From where I have been sitting for the last two decades — at Sagafilm, at Polarama and Polarama Greenland, on American features shooting in Iceland and on Nordic television dramas — I have watched us adopt new cameras, new post‑production workflows, new collaboration tools and now AI. What I have rarely seen is a disciplined before‑and‑after comparison attached to a particular budget or schedule. We add the tool, we hope it helps, and we move on.

The paradox is that film is an industry obsessed with numbers. We fight over every shooting day, every overtime hour, every hotel night and every unit move. Yet when it comes to tools that claim to change those numbers, we mostly rely on anecdote.

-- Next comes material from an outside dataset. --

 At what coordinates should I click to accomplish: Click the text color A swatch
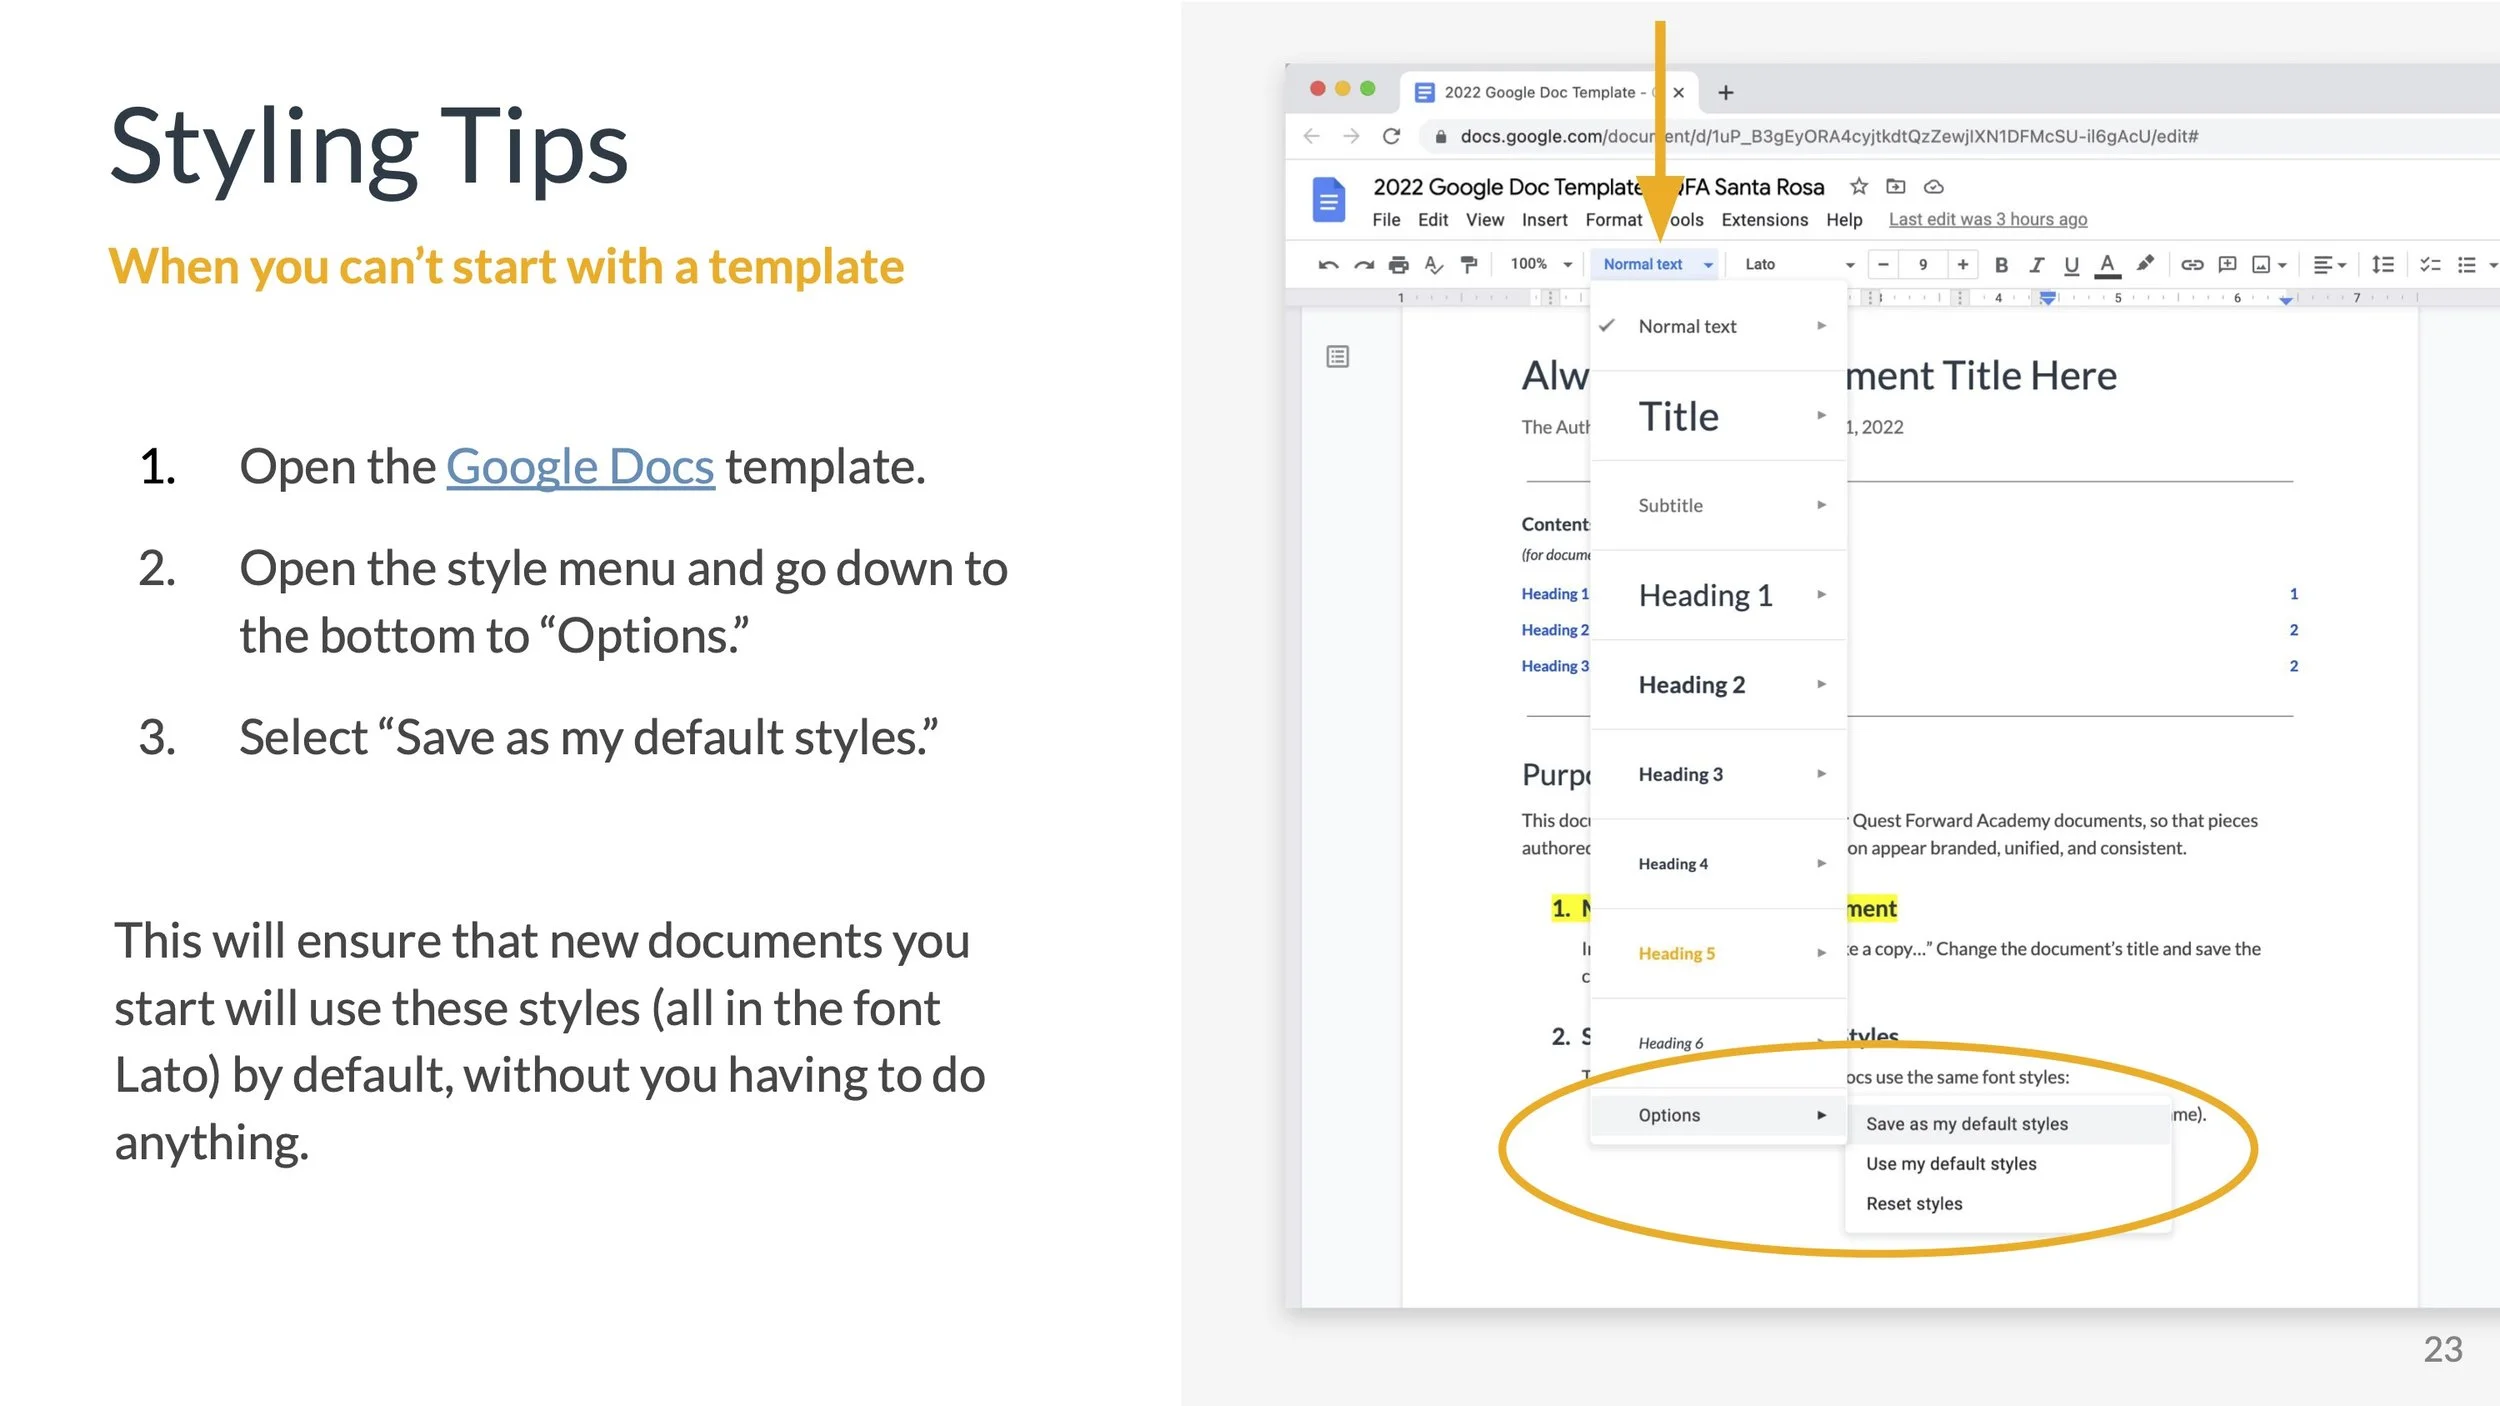[2107, 265]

Borrowing the Right Habits

If there is one lesson to borrow from healthcare, manufacturing and even customer‑service operations, it is not that AI will automatically save us. It is that the only honest way to judge these tools is to run small, clear experiments against a baseline you trust and to be willing to be disappointed.

For film, that means starting with something far more modest than “AI will transform production.” It means choosing one piece of the process — a breakdown, a location search, a schedule draft — and asking four simple questions:

How long does this usually take us now.
What does it cost in direct labor and overtime.
Where are the typical errors or points of friction.
What would success look like if we tried an AI‑assisted version.

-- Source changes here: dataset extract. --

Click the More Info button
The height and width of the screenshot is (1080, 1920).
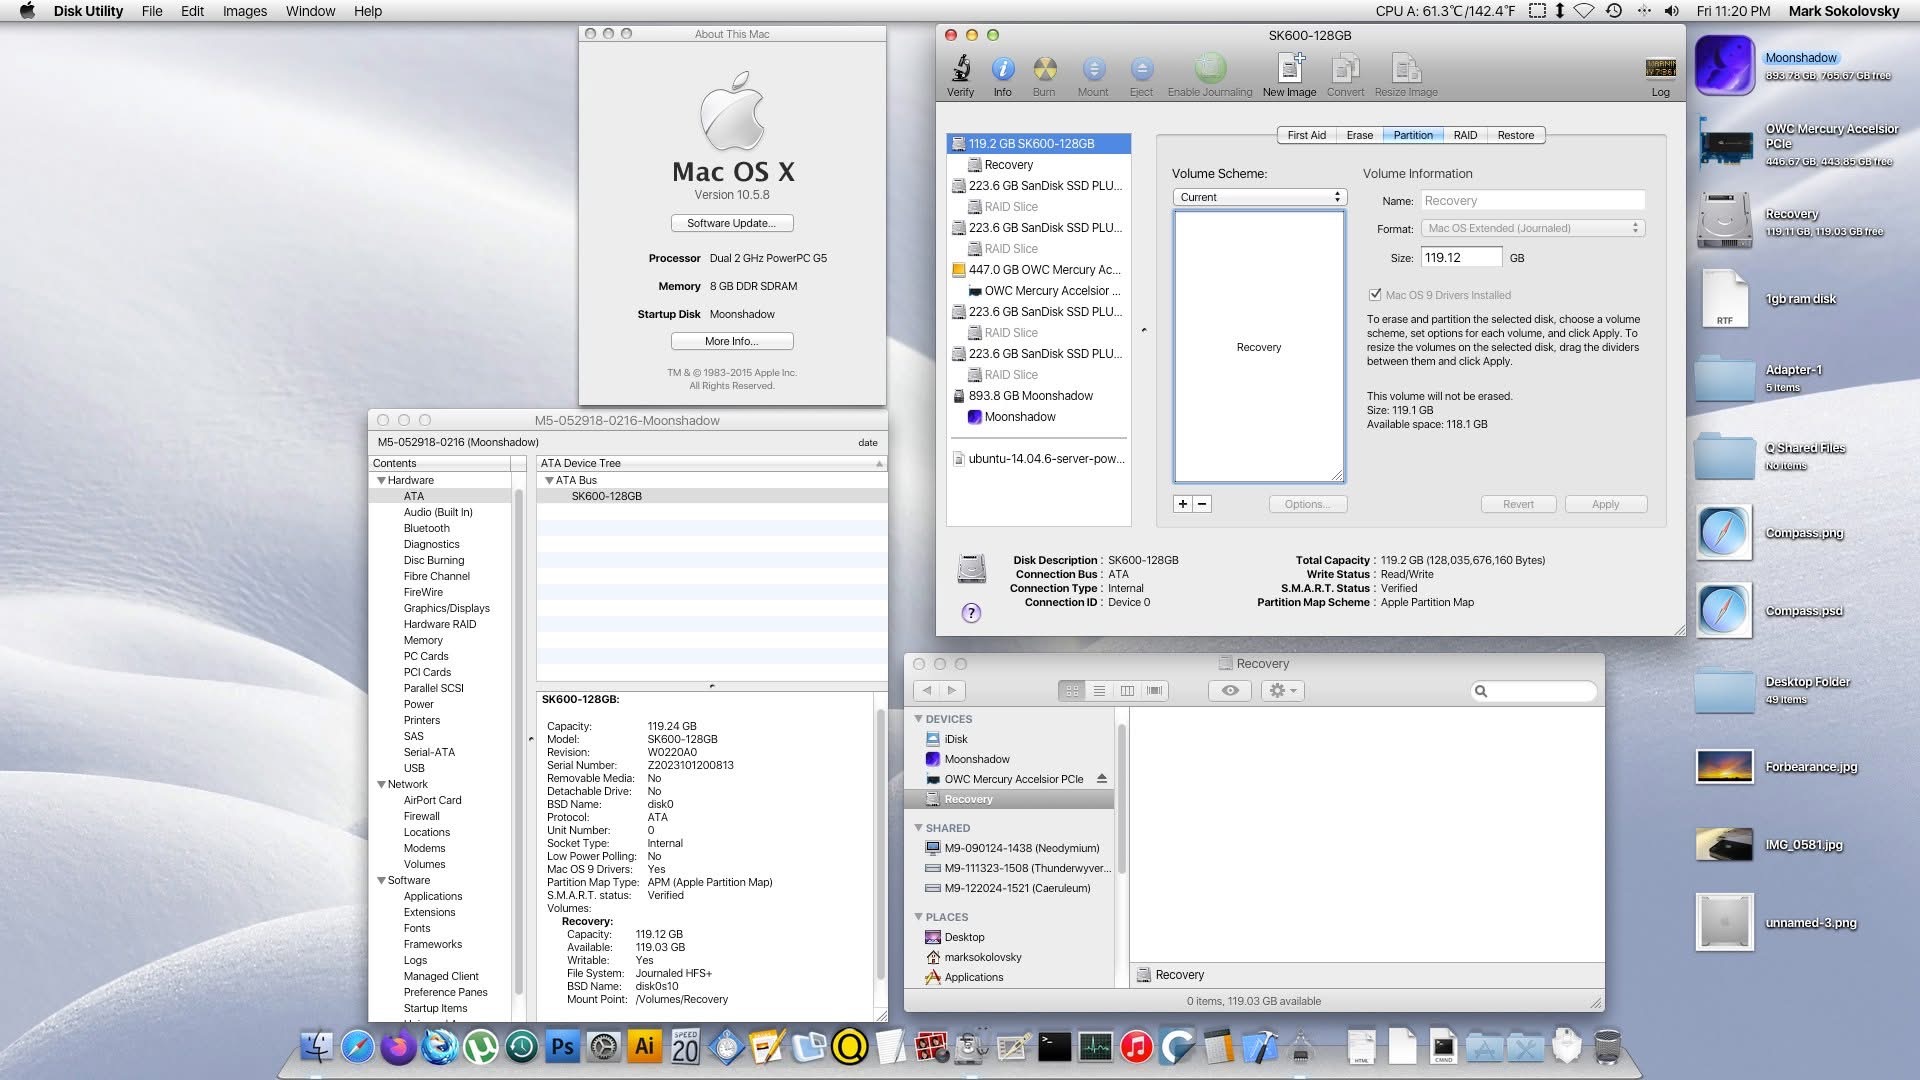pyautogui.click(x=731, y=341)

Only then does it make sense to introduce a tool and see what happens. You may find the results are underwhelming. You may also find that, like the contact‑centre novices or the hospital coders, a particular group in your team quietly gains twenty or thirty per cent in effectiveness. Either outcome is valuable as long as it is measured.

Towards the Budget Test

In the first essay, I suggested a simple rule of thumb: if a tool does not change your schedule or your budget in a way you can see and document, you should treat it as a toy rather than a transformation. The stories from other industries do not contradict that rule; they strengthen it. They show us that AI can deliver real gains, but mostly in tightly defined parts of the workflow, after someone has done the unglamorous work of measurement.

Film has reached the point where adopting AI is almost a reflex. What we have not yet done is adopt the habits that let other sectors separate signal from noise. In the next part of this series, I want to step back from the tools themselves and look at what our workflows actually look like before AI touches them. Because if we do not know where the time and money go now, we will never be able to say honestly whether any of these systems helped.

Only then will The Budget Test be more than a slogan. It will be something any production, from a streaming series to a two‑person documentary, can run for itself.